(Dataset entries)
==============================

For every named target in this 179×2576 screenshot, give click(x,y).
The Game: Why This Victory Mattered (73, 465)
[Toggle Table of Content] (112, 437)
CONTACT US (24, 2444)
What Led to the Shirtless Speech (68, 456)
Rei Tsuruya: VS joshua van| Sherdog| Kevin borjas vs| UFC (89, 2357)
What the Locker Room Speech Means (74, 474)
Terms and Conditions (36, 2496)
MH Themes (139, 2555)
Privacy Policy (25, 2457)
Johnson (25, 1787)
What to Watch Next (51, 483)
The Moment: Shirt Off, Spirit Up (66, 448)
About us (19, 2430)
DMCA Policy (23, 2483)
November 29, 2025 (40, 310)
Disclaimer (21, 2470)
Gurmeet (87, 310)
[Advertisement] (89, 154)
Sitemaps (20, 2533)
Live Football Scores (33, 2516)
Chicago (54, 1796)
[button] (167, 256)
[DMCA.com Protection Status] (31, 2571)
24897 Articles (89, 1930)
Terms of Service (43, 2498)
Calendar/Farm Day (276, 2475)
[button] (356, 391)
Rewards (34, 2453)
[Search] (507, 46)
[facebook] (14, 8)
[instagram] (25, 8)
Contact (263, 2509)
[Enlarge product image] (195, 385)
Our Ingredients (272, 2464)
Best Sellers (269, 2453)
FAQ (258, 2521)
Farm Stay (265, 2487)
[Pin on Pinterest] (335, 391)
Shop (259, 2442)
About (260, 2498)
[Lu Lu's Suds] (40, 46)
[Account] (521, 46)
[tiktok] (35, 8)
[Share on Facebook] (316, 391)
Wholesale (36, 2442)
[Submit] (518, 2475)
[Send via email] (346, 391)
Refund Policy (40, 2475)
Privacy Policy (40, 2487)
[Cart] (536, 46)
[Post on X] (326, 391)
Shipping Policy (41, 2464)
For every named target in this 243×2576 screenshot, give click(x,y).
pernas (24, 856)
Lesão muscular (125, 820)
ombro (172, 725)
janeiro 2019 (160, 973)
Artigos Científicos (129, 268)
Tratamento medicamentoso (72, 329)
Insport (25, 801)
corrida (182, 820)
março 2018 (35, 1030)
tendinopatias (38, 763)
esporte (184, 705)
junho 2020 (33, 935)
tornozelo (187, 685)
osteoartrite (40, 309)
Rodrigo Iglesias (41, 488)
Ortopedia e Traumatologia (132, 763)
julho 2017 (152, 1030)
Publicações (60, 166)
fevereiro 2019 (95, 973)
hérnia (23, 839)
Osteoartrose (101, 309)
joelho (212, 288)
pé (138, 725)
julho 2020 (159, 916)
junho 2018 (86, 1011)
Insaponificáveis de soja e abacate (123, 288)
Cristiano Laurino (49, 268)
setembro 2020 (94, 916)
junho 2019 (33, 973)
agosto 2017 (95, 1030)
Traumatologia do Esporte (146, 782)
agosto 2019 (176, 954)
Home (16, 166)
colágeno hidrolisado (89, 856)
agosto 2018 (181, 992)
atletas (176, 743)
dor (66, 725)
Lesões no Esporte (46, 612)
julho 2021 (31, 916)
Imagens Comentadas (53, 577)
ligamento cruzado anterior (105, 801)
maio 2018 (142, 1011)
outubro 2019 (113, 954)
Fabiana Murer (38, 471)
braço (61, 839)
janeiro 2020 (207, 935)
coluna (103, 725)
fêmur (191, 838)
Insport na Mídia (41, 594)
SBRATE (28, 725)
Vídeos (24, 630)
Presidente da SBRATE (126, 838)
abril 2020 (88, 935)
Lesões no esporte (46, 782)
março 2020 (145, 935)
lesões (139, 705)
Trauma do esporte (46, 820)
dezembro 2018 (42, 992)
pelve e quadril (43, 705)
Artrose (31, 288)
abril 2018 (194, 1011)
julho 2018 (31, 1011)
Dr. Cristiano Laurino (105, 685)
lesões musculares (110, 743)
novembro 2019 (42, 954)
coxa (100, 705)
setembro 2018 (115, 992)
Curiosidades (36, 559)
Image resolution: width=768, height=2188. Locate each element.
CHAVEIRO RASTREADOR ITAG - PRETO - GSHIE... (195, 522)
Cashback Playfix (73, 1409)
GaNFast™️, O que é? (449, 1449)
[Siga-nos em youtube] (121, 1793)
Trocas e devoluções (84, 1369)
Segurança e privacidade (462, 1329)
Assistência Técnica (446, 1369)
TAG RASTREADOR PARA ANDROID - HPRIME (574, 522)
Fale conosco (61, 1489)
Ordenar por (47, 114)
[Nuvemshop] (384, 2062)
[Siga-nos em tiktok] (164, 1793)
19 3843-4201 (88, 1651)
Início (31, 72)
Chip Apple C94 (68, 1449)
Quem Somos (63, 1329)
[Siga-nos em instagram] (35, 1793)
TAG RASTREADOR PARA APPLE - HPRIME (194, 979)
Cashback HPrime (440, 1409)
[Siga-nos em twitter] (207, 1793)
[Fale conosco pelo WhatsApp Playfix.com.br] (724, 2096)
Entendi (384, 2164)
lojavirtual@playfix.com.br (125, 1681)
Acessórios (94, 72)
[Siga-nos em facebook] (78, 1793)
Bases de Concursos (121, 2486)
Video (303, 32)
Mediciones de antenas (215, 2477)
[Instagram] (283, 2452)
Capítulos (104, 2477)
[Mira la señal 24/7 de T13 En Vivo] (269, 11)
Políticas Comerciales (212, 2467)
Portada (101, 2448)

==============================

### PROBLEM DETAILS
Reproduce exactly the section above that begins at the line containing "About (260, 2498)" and ends at the line containing "tendinopatias (38, 763)", leaving out all other lines.

### WORKED SOLUTION
About (260, 2498)
[Lu Lu's Suds] (40, 46)
[Account] (521, 46)
[tiktok] (35, 8)
[Share on Facebook] (316, 391)
Wholesale (36, 2442)
[Submit] (518, 2475)
[Send via email] (346, 391)
Refund Policy (40, 2475)
Privacy Policy (40, 2487)
[Cart] (536, 46)
[Post on X] (326, 391)
Shipping Policy (41, 2464)
For every named target in this 243×2576 screenshot, give click(x,y).
pernas (24, 856)
Lesão muscular (125, 820)
ombro (172, 725)
janeiro 2019 (160, 973)
Artigos Científicos (129, 268)
Tratamento medicamentoso (72, 329)
Insport (25, 801)
corrida (182, 820)
março 2018 (35, 1030)
tendinopatias (38, 763)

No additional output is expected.